→ **Brief**: Transcribe all of the data, leaving nothing out and changing nothing.

→ **Exercise inputs**:
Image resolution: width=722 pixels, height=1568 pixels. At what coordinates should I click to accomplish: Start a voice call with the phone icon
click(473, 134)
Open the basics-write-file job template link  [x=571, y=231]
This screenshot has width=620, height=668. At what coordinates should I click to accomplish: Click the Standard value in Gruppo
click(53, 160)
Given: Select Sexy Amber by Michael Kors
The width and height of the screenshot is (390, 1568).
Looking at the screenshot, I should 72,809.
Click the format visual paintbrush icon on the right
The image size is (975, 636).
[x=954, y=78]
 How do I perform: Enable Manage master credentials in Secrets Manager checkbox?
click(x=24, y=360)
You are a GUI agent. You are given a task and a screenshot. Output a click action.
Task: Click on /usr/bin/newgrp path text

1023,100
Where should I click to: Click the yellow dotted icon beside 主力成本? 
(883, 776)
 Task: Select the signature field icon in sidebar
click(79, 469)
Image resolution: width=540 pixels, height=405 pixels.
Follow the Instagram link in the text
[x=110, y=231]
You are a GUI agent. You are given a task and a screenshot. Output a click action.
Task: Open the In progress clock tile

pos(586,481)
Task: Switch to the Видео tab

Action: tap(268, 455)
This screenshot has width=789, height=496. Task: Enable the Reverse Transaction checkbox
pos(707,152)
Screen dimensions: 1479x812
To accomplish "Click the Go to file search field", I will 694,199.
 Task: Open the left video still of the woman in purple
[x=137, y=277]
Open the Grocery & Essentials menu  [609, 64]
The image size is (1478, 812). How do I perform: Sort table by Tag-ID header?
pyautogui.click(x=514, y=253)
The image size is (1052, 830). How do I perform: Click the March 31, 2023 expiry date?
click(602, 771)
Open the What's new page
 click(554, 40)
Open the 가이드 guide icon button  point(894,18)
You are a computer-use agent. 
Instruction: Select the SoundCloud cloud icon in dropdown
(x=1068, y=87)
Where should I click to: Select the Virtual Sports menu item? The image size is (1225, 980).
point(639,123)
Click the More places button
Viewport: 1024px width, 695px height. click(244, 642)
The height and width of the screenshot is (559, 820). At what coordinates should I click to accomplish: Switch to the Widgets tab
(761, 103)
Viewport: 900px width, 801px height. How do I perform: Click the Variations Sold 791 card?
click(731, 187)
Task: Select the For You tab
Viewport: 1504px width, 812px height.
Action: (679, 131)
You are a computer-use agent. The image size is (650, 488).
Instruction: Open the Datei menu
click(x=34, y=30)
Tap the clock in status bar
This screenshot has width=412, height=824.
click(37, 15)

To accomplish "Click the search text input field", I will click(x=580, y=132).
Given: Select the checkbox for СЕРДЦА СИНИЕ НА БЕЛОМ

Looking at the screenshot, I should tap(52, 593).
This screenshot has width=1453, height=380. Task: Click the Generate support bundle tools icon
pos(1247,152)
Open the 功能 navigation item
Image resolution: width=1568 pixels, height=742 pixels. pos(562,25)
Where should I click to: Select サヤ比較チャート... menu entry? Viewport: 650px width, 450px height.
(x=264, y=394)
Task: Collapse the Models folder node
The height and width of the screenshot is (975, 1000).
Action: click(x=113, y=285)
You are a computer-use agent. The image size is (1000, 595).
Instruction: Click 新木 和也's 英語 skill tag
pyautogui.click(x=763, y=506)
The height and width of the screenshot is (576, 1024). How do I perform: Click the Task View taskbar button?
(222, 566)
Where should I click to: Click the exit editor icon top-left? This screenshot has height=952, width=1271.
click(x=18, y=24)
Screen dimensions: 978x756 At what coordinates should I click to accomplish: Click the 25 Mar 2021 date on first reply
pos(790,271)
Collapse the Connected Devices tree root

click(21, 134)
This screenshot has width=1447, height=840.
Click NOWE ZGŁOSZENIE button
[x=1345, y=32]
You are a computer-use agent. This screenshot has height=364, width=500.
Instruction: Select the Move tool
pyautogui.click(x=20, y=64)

→ **Task output**:
Image resolution: width=722 pixels, height=1568 pixels. At what coordinates should I click to accomplish: Start a voice call with the phone icon
click(473, 134)
Open the basics-write-file job template link  [x=571, y=231]
This screenshot has width=620, height=668. At what coordinates should I click to accomplish: Click the Standard value in Gruppo
click(53, 160)
Given: Select Sexy Amber by Michael Kors
The width and height of the screenshot is (390, 1568).
Looking at the screenshot, I should 72,809.
Click the format visual paintbrush icon on the right
The image size is (975, 636).
[x=954, y=78]
 How do I perform: Enable Manage master credentials in Secrets Manager checkbox?
click(x=24, y=360)
You are a GUI agent. You are given a task and a screenshot. Output a click action.
Task: Click on /usr/bin/newgrp path text

1023,100
Where should I click to: Click the yellow dotted icon beside 主力成本? 
(883, 776)
 Task: Select the signature field icon in sidebar
click(79, 469)
Image resolution: width=540 pixels, height=405 pixels.
Follow the Instagram link in the text
[x=110, y=231]
You are a GUI agent. You are given a task and a screenshot. Output a click action.
Task: Open the In progress clock tile

pos(586,481)
Task: Switch to the Видео tab

Action: tap(268, 455)
This screenshot has width=789, height=496. Task: Enable the Reverse Transaction checkbox
pos(707,152)
Screen dimensions: 1479x812
To accomplish "Click the Go to file search field", I will 694,199.
 Task: Open the left video still of the woman in purple
[x=137, y=277]
Open the Grocery & Essentials menu  [609, 64]
The image size is (1478, 812). How do I perform: Sort table by Tag-ID header?
pyautogui.click(x=514, y=253)
The image size is (1052, 830). How do I perform: Click the March 31, 2023 expiry date?
click(602, 771)
Open the What's new page
 click(554, 40)
Open the 가이드 guide icon button  point(894,18)
You are a computer-use agent. 
Instruction: Select the SoundCloud cloud icon in dropdown
(x=1068, y=87)
Where should I click to: Select the Virtual Sports menu item? The image size is (1225, 980).
point(639,123)
Click the More places button
Viewport: 1024px width, 695px height. click(244, 642)
The height and width of the screenshot is (559, 820). At what coordinates should I click to accomplish: Switch to the Widgets tab
(761, 103)
Viewport: 900px width, 801px height. How do I perform: Click the Variations Sold 791 card?
click(731, 187)
Task: Select the For You tab
Viewport: 1504px width, 812px height.
Action: (679, 131)
You are a computer-use agent. The image size is (650, 488).
Instruction: Open the Datei menu
click(x=34, y=30)
Tap the clock in status bar
This screenshot has width=412, height=824.
click(37, 15)

To accomplish "Click the search text input field", I will click(x=580, y=132).
Given: Select the checkbox for СЕРДЦА СИНИЕ НА БЕЛОМ

Looking at the screenshot, I should tap(52, 593).
This screenshot has width=1453, height=380. Task: Click the Generate support bundle tools icon
pos(1247,152)
Open the 功能 navigation item
Image resolution: width=1568 pixels, height=742 pixels. pos(562,25)
Where should I click to: Select サヤ比較チャート... menu entry? Viewport: 650px width, 450px height.
(x=264, y=394)
Task: Collapse the Models folder node
The height and width of the screenshot is (975, 1000).
Action: click(x=113, y=285)
You are a computer-use agent. The image size is (1000, 595).
Instruction: Click 新木 和也's 英語 skill tag
pyautogui.click(x=763, y=506)
The height and width of the screenshot is (576, 1024). How do I perform: Click the Task View taskbar button?
(222, 566)
Where should I click to: Click the exit editor icon top-left? This screenshot has height=952, width=1271.
click(x=18, y=24)
Screen dimensions: 978x756 At what coordinates should I click to accomplish: Click the 25 Mar 2021 date on first reply
pos(790,271)
Collapse the Connected Devices tree root

click(21, 134)
This screenshot has width=1447, height=840.
Click NOWE ZGŁOSZENIE button
[x=1345, y=32]
You are a computer-use agent. This screenshot has height=364, width=500.
Instruction: Select the Move tool
pyautogui.click(x=20, y=64)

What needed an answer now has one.